Records from a data source
'''

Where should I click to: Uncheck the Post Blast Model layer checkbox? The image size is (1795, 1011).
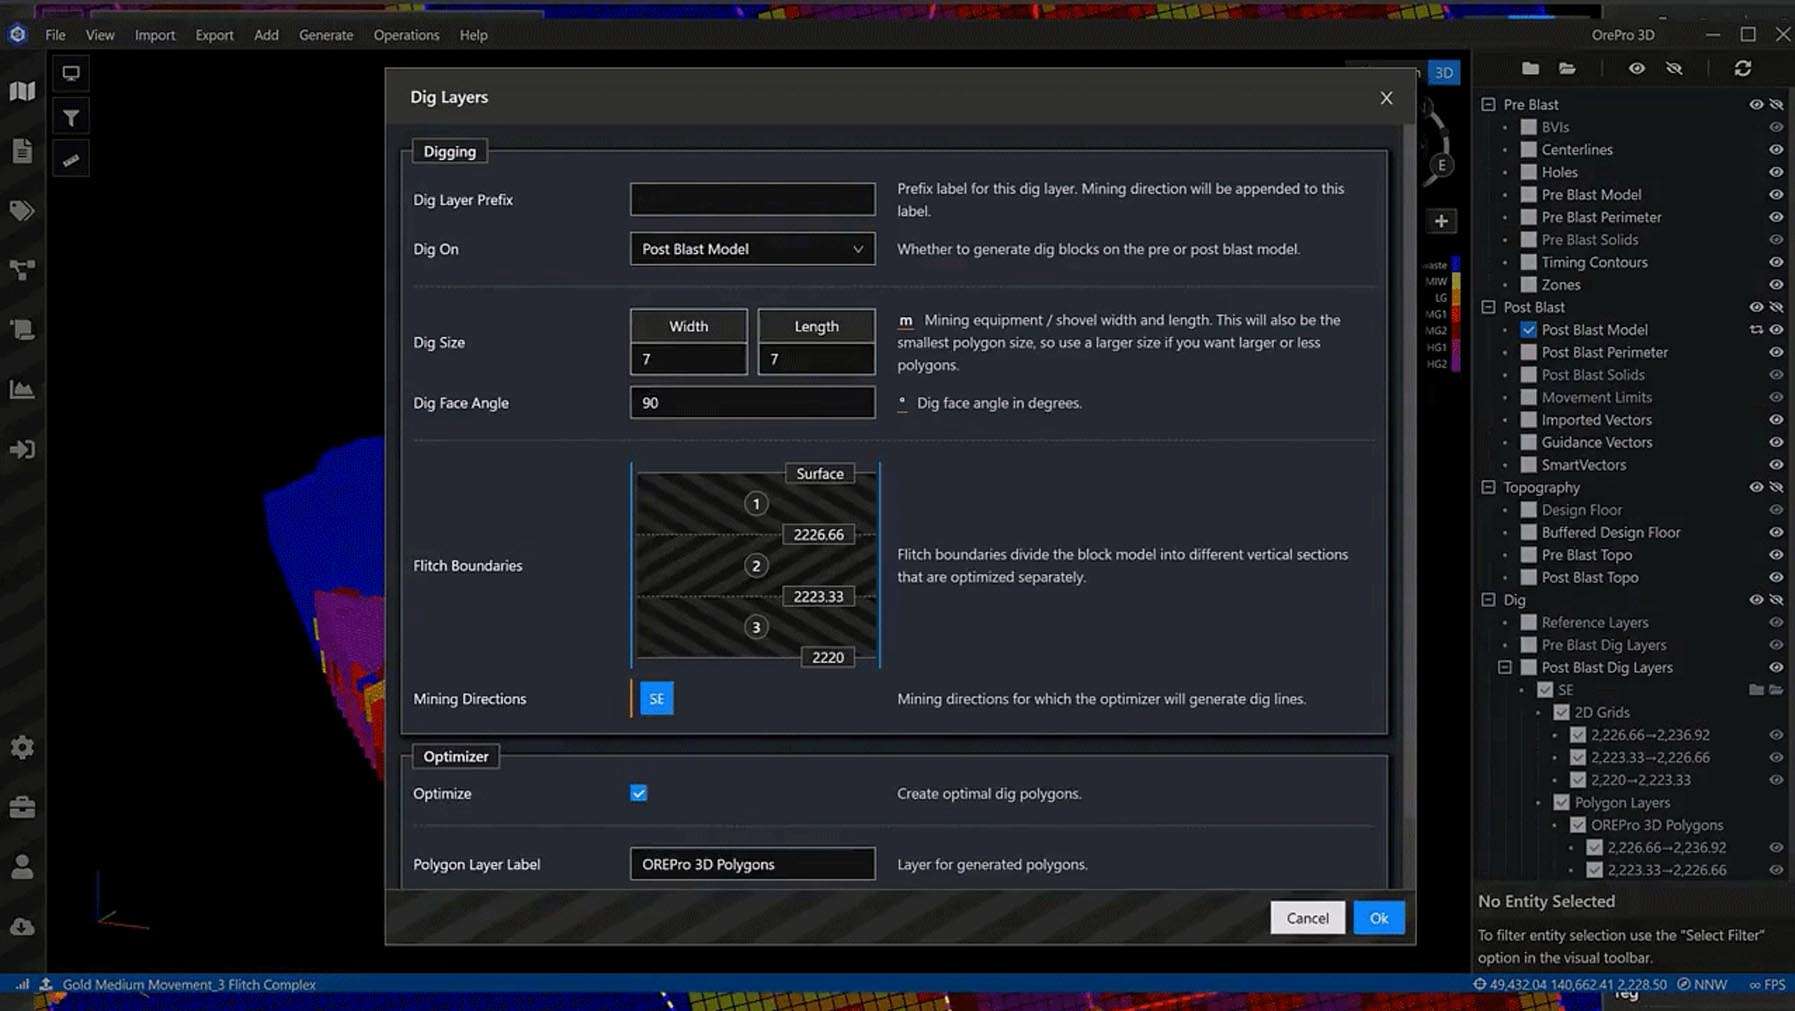click(1528, 330)
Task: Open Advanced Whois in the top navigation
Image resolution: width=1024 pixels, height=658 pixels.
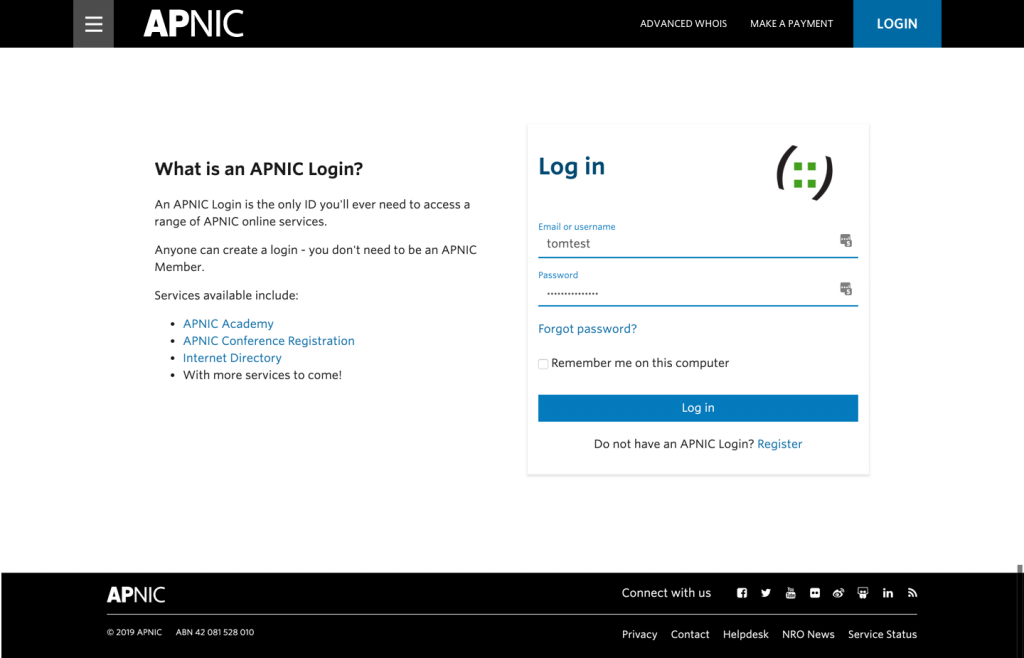Action: 683,24
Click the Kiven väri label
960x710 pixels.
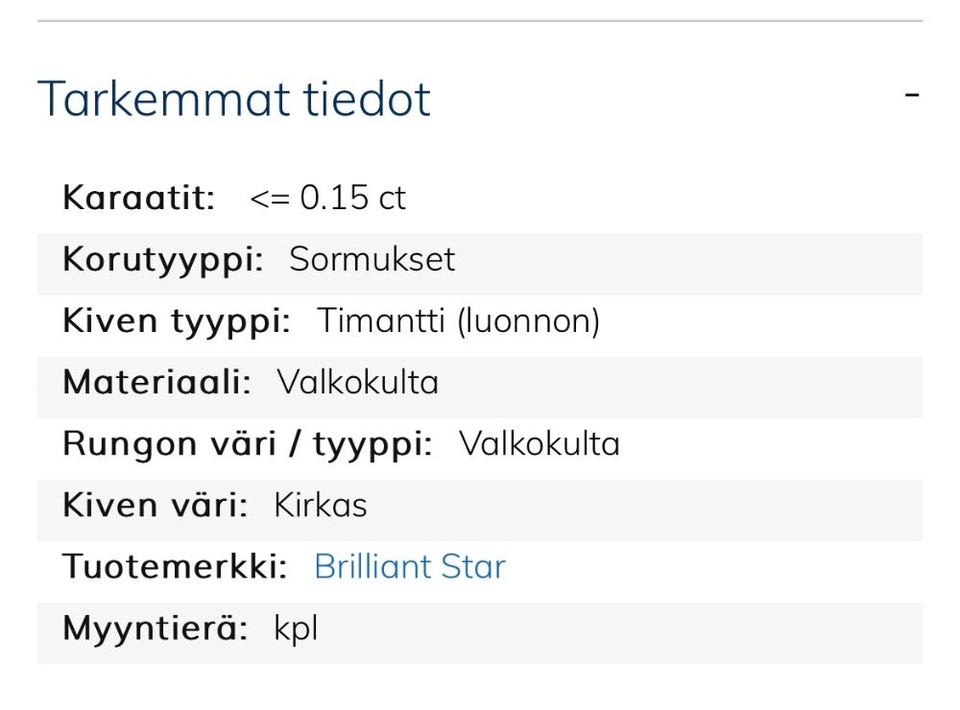(x=155, y=506)
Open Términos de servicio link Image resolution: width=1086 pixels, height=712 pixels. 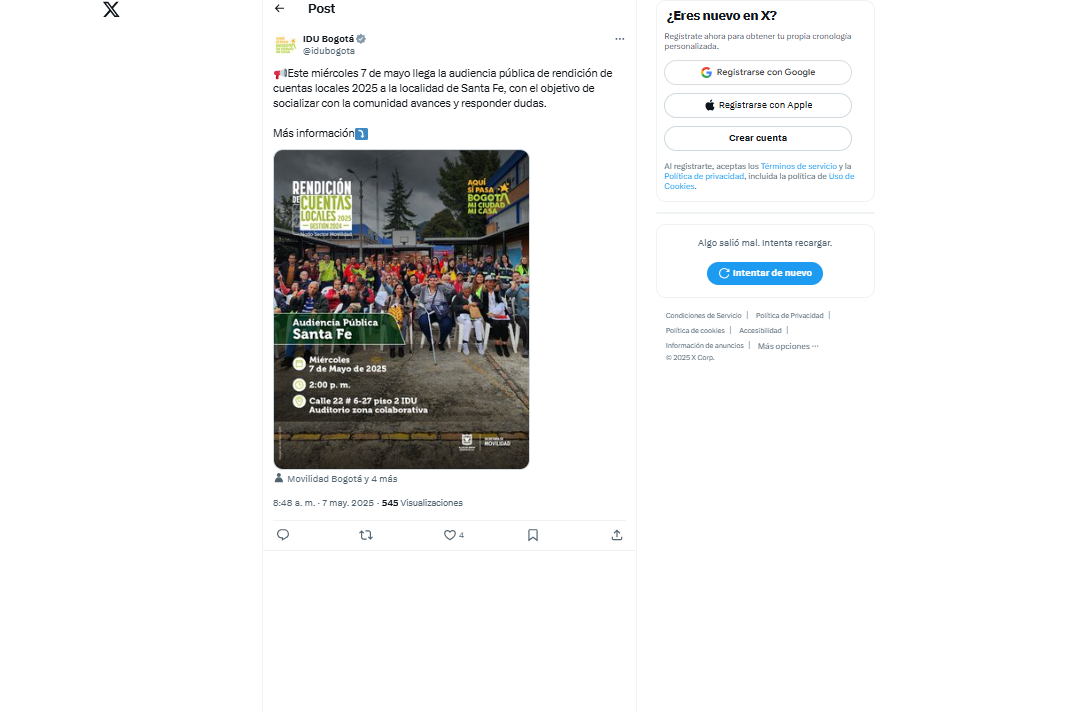coord(799,166)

'''

WORK TO BE COMPLETED »
Only one thing is wanted here, an exact copy of the lines from the first line above through the line containing "Click the Kiven väri label", minus any picture.

REPLY TO THE EXERCISE »
Where should I click to: Uncheck the Post Blast Model layer checkbox? The image size is (1795, 1011).
click(1528, 330)
Task: Open Advanced Whois in the top navigation
Image resolution: width=1024 pixels, height=658 pixels.
Action: 683,24
Click the Kiven väri label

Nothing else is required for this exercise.